An assumed casualness bordering on intimacy could be construed as the norm when I receive emails in my official duties a priest starting ‘Hi Kev’ from people I have never met. I have recently introduced myself to, been taken on and represented by, an agent with whom I have had no conversation other than on screen and by keyboard. This arguably remote exchange was all that it should be even if, sadly for me, it meant that a novel was knocked back more efficiently and quickly than would have been the case without her work. It was a pleasure.
It is temptingly easy to be a grumpy old man so it was something of a surprise I found myself genuinely moved by what would have been a routine expression of courtesy from only a few years ago. I have recently, perhaps foolishly, started a campaign to get some new material before producers and publishers.
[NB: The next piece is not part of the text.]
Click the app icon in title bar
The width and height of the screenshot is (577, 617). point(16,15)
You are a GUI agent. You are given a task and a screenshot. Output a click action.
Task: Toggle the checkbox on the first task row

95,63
Each has its own story but one surprised me with an email which simply thanked me for my submission and gave an indication of the length of time before a decision would be made on it. It came from a named person, who provided her position in the publishing house and the postal address.
Strange, as I said, that something so simple could be unsettling. It is no doubt no more than a standard email generated by a machine, the equivalent of the postcard once returned to you because you had included a stamp or the ubiquitous stamped addressed envelope. For all that, it was a memory of times past.
When my wife and I bought our first house the garden wall was missing a gate. We decided to do a quirky thing in getting a gate that highlighted the difference in height between our fence and our neighbours’. One important feature was a large post box, with a wide and high slit to accommodate various scripts that would be making their way back to me from agents, publishers, theatres and friends.
I don’t need that facility nowadays. The inbox of the email programme serves just as well. But even new technology, so it seems, can be enhanced by light touches.